Items from a dataset:
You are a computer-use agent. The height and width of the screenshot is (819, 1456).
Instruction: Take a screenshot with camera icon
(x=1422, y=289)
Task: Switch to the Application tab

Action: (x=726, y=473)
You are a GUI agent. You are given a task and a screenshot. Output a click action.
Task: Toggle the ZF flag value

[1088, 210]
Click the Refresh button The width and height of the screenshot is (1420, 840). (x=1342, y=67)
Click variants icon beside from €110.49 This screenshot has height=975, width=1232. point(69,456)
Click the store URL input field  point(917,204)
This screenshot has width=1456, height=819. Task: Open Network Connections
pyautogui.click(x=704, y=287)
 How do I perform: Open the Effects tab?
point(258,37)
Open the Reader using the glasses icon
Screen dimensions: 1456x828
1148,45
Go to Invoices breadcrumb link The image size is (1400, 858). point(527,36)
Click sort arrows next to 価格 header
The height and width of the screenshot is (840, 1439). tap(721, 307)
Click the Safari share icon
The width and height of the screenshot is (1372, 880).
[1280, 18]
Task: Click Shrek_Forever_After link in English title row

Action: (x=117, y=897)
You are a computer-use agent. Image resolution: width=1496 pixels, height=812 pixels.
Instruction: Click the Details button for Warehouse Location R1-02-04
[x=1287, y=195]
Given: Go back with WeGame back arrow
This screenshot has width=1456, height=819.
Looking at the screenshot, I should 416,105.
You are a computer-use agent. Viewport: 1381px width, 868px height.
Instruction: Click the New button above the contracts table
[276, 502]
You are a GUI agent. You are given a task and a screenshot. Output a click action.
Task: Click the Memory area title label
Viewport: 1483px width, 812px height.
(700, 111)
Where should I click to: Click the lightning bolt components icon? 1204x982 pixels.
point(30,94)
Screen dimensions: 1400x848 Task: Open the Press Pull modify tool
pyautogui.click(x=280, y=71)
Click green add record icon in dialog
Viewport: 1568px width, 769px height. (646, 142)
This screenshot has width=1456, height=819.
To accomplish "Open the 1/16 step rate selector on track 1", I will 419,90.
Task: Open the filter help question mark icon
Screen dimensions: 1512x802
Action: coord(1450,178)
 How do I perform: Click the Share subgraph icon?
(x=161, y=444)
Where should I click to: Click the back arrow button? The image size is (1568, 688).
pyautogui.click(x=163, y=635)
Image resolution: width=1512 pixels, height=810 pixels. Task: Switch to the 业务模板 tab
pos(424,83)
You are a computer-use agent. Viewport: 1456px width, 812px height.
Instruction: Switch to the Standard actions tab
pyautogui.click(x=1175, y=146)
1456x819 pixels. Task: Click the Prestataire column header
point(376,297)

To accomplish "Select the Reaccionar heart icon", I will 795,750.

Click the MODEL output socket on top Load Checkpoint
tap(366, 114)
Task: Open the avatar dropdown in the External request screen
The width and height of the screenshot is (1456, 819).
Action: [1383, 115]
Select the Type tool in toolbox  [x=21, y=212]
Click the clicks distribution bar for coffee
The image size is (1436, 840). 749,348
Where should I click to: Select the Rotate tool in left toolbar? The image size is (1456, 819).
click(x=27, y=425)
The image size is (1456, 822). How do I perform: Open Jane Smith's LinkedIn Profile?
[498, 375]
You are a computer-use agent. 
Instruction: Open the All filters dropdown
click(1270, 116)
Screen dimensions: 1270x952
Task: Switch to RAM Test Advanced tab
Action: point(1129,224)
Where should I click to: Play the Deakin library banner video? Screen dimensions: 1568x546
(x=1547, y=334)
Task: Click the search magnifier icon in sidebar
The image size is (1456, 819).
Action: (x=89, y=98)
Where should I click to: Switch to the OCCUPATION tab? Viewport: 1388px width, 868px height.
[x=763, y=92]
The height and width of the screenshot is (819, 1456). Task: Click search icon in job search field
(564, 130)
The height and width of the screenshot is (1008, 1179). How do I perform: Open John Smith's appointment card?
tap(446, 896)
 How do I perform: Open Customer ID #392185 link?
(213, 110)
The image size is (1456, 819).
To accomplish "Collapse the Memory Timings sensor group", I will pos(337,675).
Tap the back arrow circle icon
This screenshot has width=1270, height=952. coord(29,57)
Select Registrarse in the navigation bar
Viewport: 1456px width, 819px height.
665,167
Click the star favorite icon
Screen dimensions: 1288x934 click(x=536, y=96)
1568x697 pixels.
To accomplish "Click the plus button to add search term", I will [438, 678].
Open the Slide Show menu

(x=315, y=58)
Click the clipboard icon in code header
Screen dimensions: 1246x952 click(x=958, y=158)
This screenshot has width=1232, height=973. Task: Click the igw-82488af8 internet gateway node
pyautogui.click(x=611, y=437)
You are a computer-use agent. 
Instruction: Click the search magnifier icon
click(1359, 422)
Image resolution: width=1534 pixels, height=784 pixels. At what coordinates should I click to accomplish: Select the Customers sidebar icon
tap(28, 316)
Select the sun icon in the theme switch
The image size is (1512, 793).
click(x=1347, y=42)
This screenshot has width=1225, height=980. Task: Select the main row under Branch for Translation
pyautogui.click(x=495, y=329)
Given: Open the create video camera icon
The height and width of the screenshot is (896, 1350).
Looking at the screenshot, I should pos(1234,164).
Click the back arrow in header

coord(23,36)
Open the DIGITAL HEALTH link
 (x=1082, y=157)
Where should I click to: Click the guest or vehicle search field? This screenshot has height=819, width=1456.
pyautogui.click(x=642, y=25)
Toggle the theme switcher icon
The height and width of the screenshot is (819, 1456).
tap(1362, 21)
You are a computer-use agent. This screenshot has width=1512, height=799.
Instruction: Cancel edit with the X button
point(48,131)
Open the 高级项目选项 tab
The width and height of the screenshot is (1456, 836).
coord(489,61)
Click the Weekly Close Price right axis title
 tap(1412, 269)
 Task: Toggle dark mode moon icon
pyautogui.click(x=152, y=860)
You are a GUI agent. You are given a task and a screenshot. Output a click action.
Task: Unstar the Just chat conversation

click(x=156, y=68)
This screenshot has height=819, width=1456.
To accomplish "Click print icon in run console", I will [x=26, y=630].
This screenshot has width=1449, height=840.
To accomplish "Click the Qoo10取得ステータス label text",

Exercise details>
The answer should be an exact copy of the data.

Answer>
You are a computer-use agent. The height and width of the screenshot is (819, 1456).
Instruction: Take a screenshot with camera icon
(x=1422, y=289)
Task: Switch to the Application tab

Action: (x=726, y=473)
You are a GUI agent. You are given a task and a screenshot. Output a click action.
Task: Toggle the ZF flag value

[1088, 210]
Click the Refresh button The width and height of the screenshot is (1420, 840). (x=1342, y=67)
Click variants icon beside from €110.49 This screenshot has height=975, width=1232. point(69,456)
Click the store URL input field  point(917,204)
This screenshot has width=1456, height=819. Task: Open Network Connections
pyautogui.click(x=704, y=287)
 How do I perform: Open the Effects tab?
point(258,37)
Open the Reader using the glasses icon
Screen dimensions: 1456x828
1148,45
Go to Invoices breadcrumb link The image size is (1400, 858). point(527,36)
Click sort arrows next to 価格 header
The height and width of the screenshot is (840, 1439). tap(721, 307)
Click the Safari share icon
The width and height of the screenshot is (1372, 880).
[1280, 18]
Task: Click Shrek_Forever_After link in English title row

Action: (x=117, y=897)
You are a computer-use agent. Image resolution: width=1496 pixels, height=812 pixels.
Instruction: Click the Details button for Warehouse Location R1-02-04
[x=1287, y=195]
Given: Go back with WeGame back arrow
This screenshot has width=1456, height=819.
Looking at the screenshot, I should 416,105.
You are a computer-use agent. Viewport: 1381px width, 868px height.
Instruction: Click the New button above the contracts table
[276, 502]
You are a GUI agent. You are given a task and a screenshot. Output a click action.
Task: Click the Memory area title label
Viewport: 1483px width, 812px height.
(700, 111)
Where should I click to: Click the lightning bolt components icon? 1204x982 pixels.
point(30,94)
Screen dimensions: 1400x848 Task: Open the Press Pull modify tool
pyautogui.click(x=280, y=71)
Click green add record icon in dialog
Viewport: 1568px width, 769px height. (646, 142)
This screenshot has width=1456, height=819.
To accomplish "Open the 1/16 step rate selector on track 1", I will 419,90.
Task: Open the filter help question mark icon
Screen dimensions: 1512x802
Action: coord(1450,178)
 How do I perform: Click the Share subgraph icon?
(x=161, y=444)
Where should I click to: Click the back arrow button? The image size is (1568, 688).
pyautogui.click(x=163, y=635)
Image resolution: width=1512 pixels, height=810 pixels. Task: Switch to the 业务模板 tab
pos(424,83)
You are a computer-use agent. Viewport: 1456px width, 812px height.
Instruction: Switch to the Standard actions tab
pyautogui.click(x=1175, y=146)
1456x819 pixels. Task: Click the Prestataire column header
point(376,297)

To accomplish "Select the Reaccionar heart icon", I will 795,750.

Click the MODEL output socket on top Load Checkpoint
tap(366, 114)
Task: Open the avatar dropdown in the External request screen
The width and height of the screenshot is (1456, 819).
Action: [1383, 115]
Select the Type tool in toolbox  [x=21, y=212]
Click the clicks distribution bar for coffee
The image size is (1436, 840). 749,348
Where should I click to: Select the Rotate tool in left toolbar? The image size is (1456, 819).
click(x=27, y=425)
The image size is (1456, 822). How do I perform: Open Jane Smith's LinkedIn Profile?
[498, 375]
You are a computer-use agent. 
Instruction: Open the All filters dropdown
click(1270, 116)
Screen dimensions: 1270x952
Task: Switch to RAM Test Advanced tab
Action: point(1129,224)
Where should I click to: Play the Deakin library banner video? Screen dimensions: 1568x546
(x=1547, y=334)
Task: Click the search magnifier icon in sidebar
The image size is (1456, 819).
Action: (x=89, y=98)
Where should I click to: Switch to the OCCUPATION tab? Viewport: 1388px width, 868px height.
[x=763, y=92]
The height and width of the screenshot is (819, 1456). Task: Click search icon in job search field
(564, 130)
The height and width of the screenshot is (1008, 1179). How do I perform: Open John Smith's appointment card?
tap(446, 896)
 How do I perform: Open Customer ID #392185 link?
(213, 110)
The image size is (1456, 819).
To accomplish "Collapse the Memory Timings sensor group", I will pos(337,675).
Tap the back arrow circle icon
This screenshot has width=1270, height=952. coord(29,57)
Select Registrarse in the navigation bar
Viewport: 1456px width, 819px height.
665,167
Click the star favorite icon
Screen dimensions: 1288x934 click(x=536, y=96)
1568x697 pixels.
To accomplish "Click the plus button to add search term", I will [438, 678].
Open the Slide Show menu

(x=315, y=58)
Click the clipboard icon in code header
Screen dimensions: 1246x952 click(x=958, y=158)
This screenshot has width=1232, height=973. Task: Click the igw-82488af8 internet gateway node
pyautogui.click(x=611, y=437)
You are a computer-use agent. 
Instruction: Click the search magnifier icon
click(1359, 422)
Image resolution: width=1534 pixels, height=784 pixels. At what coordinates should I click to accomplish: Select the Customers sidebar icon
tap(28, 316)
Select the sun icon in the theme switch
The image size is (1512, 793).
click(x=1347, y=42)
This screenshot has width=1225, height=980. Task: Select the main row under Branch for Translation
pyautogui.click(x=495, y=329)
Given: Open the create video camera icon
The height and width of the screenshot is (896, 1350).
Looking at the screenshot, I should pos(1234,164).
Click the back arrow in header

coord(23,36)
Open the DIGITAL HEALTH link
 (x=1082, y=157)
Where should I click to: Click the guest or vehicle search field? This screenshot has height=819, width=1456.
pyautogui.click(x=642, y=25)
Toggle the theme switcher icon
The height and width of the screenshot is (819, 1456).
tap(1362, 21)
You are a computer-use agent. This screenshot has width=1512, height=799.
Instruction: Cancel edit with the X button
point(48,131)
Open the 高级项目选项 tab
The width and height of the screenshot is (1456, 836).
coord(489,61)
Click the Weekly Close Price right axis title
 tap(1412, 269)
 Task: Toggle dark mode moon icon
pyautogui.click(x=152, y=860)
You are a GUI agent. You are given a task and a screenshot. Output a click action.
Task: Unstar the Just chat conversation

click(x=156, y=68)
This screenshot has height=819, width=1456.
To accomplish "Click print icon in run console", I will [x=26, y=630].
This screenshot has width=1449, height=840.
To accomplish "Click the Qoo10取得ステータス label text",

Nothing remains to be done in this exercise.